::: DOKUMENTTEXT :::

Reinhard Granz vom Städtepartnerschaftskomitee: „Alle Menschen, die Sachspenden für Mayschoß und die Region zur Verfügung stellen möchten, können uns diese melden (martina.mertens@herzogenrath.de) und wir werden sie auf einer Liste vormerken. Wenn der Wiederaufbau fortgeschritten ist, können wir dann bedarfsorientiert vermitteln“.Kunz macht keinen Hehl daraus, dass ein enormer Kraftakt für alle Beteiligten im Wiederaufbau liegen wird. Problematisch sei die derzeitige Situation u.a. auch, da die meisten Führungskräfte in der betroffenen Ahrregion traumatisiert seien.„Die Ahr hat uns gezeigt wieviel Platz sie braucht…wenn wir so weitermachen wie bisher“, damit bringt Kunz die fortgeschrittene Renaturierung der Flüsse auf den Punkt. Die Natur vergisst solche einschneidenden Eingriffe nicht. Deshalb müssen für den Wiederaufbau der Ahr neue Wege beschritten werden.
Der Vorsitzende der Bürgerstiftung, Dr. Heribert Mertens, kann mit seiner Nachricht zum Mut machen beitragen: „Aktuell haben wir über 400.000 Euro für Mayschoß an Spendengeldern. Bisher konnten wir über 1.200 Spendeneingänge aus dem ganzen Bundesgebiet verzeichnen. Und natürlich hoffen wir, dass es noch viel mehr wird!“ Die Spendengelder werden Mayschoß 1:1 ausgezahlt, da keine Verwaltungskosten entstehen. Die Verwaltung erfolgt dann direkt durch Hubertus Kunz und dem Krisenstab in Mayschoß. Jede Spende ist nach wie vor willkommen!

::: GEZEIGTE DATENSÄTZE :::

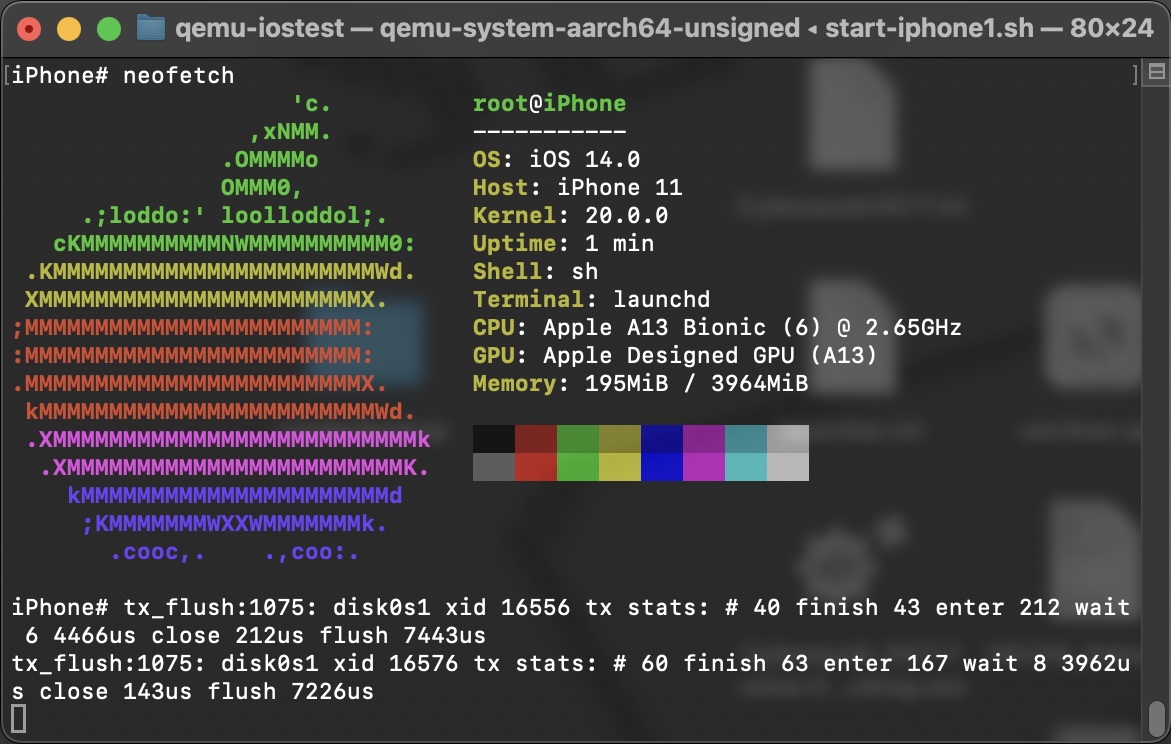Click the bright red swatch in lower row

[536, 467]
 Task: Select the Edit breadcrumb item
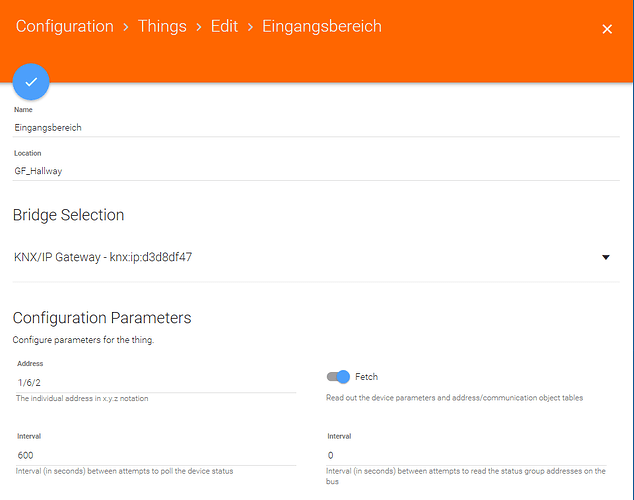[x=224, y=26]
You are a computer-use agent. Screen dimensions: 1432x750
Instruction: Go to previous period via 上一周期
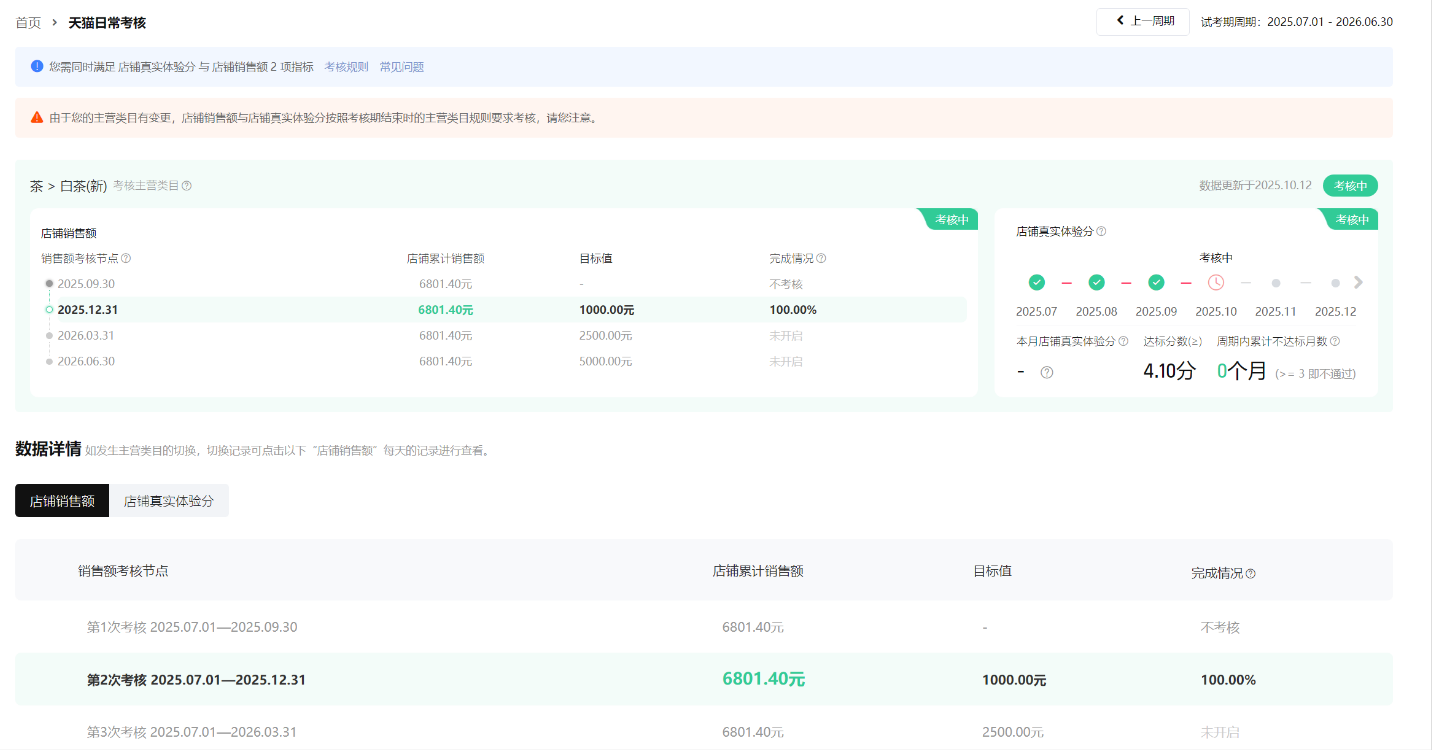pos(1143,21)
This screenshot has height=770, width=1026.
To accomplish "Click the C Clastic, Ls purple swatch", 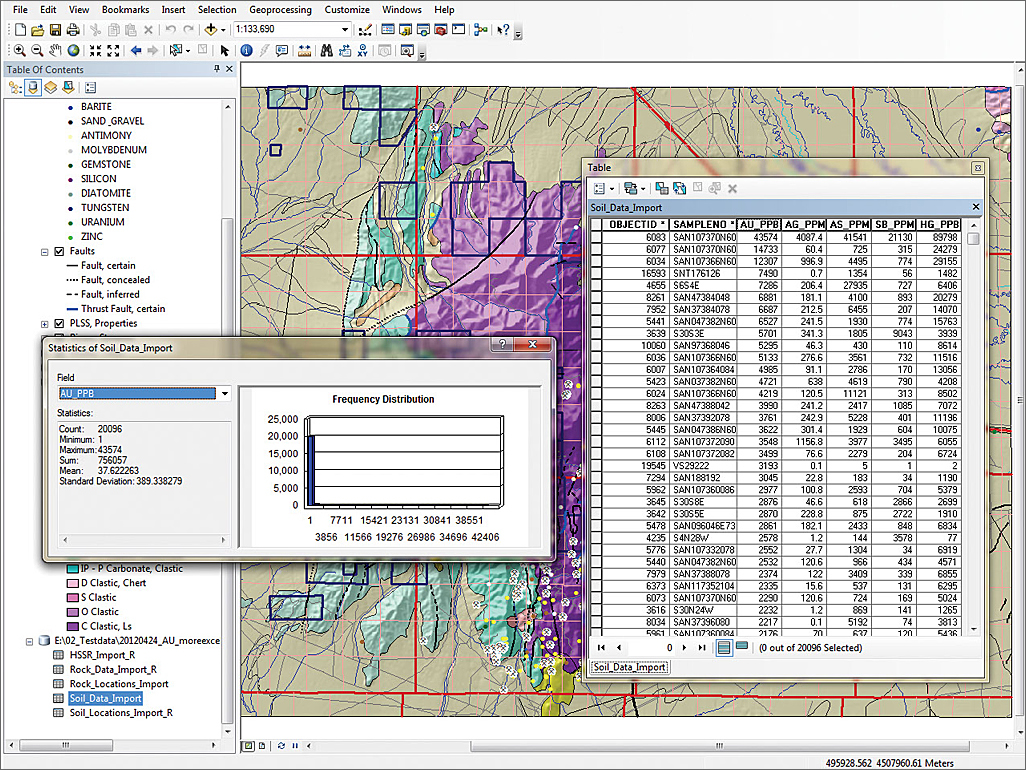I will pos(72,626).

:::

- WAS ZU TUN IST:
1. Welche Gremien und Organisationen nennt der Dokumenttext über die Hilfe für Mayschoß? Zähle alle auf.
2. Wie lässt sich der Absatz im Dokumenttext, der mit „Der Vorsitzende der Bürgerstiftung“ beginnt, als kurze Liste fassen, ohne seine wesentlichen Angaben zu verlieren?
3. Gib aus dem Dokumenttext den Abschnitt unverändert aus, der bei den Worten „Der Vorsitzende der“ beginnt; hör nach „wie vor willkommen!“ auf.
Die Datensätze stammen aus einer anderen Quelle.

- ERGEBNISSE DER REIHE:
1.
- Städtepartnerschaftskomitee
- Bürgerstiftung
- Krisenstab in Mayschoß

2.
- Dr. Heribert Mertens, Vorsitzender der Bürgerstiftung, meldet aktuell über 400.000 Euro Spendengelder für Mayschoß.
- Bisher über 1.200 Spendeneingänge aus dem ganzen Bundesgebiet, weitere werden erhofft.
- Auszahlung 1:1 an Mayschoß, da keine Verwaltungskosten entstehen.
- Verwaltung direkt durch Hubertus Kunz und den Krisenstab in Mayschoß.
- Spenden sind weiterhin willkommen.

3.
Der Vorsitzende der Bürgerstiftung, Dr. Heribert Mertens, kann mit seiner Nachricht zum Mut machen beitragen: „Aktuell haben wir über 400.000 Euro für Mayschoß an Spendengeldern. Bisher konnten wir über 1.200 Spendeneingänge aus dem ganzen Bundesgebiet verzeichnen. Und natürlich hoffen wir, dass es noch viel mehr wird!“ Die Spendengelder werden Mayschoß 1:1 ausgezahlt, da keine Verwaltungskosten entstehen. Die Verwaltung erfolgt dann direkt durch Hubertus Kunz und dem Krisenstab in Mayschoß. Jede Spende ist nach wie vor willkommen!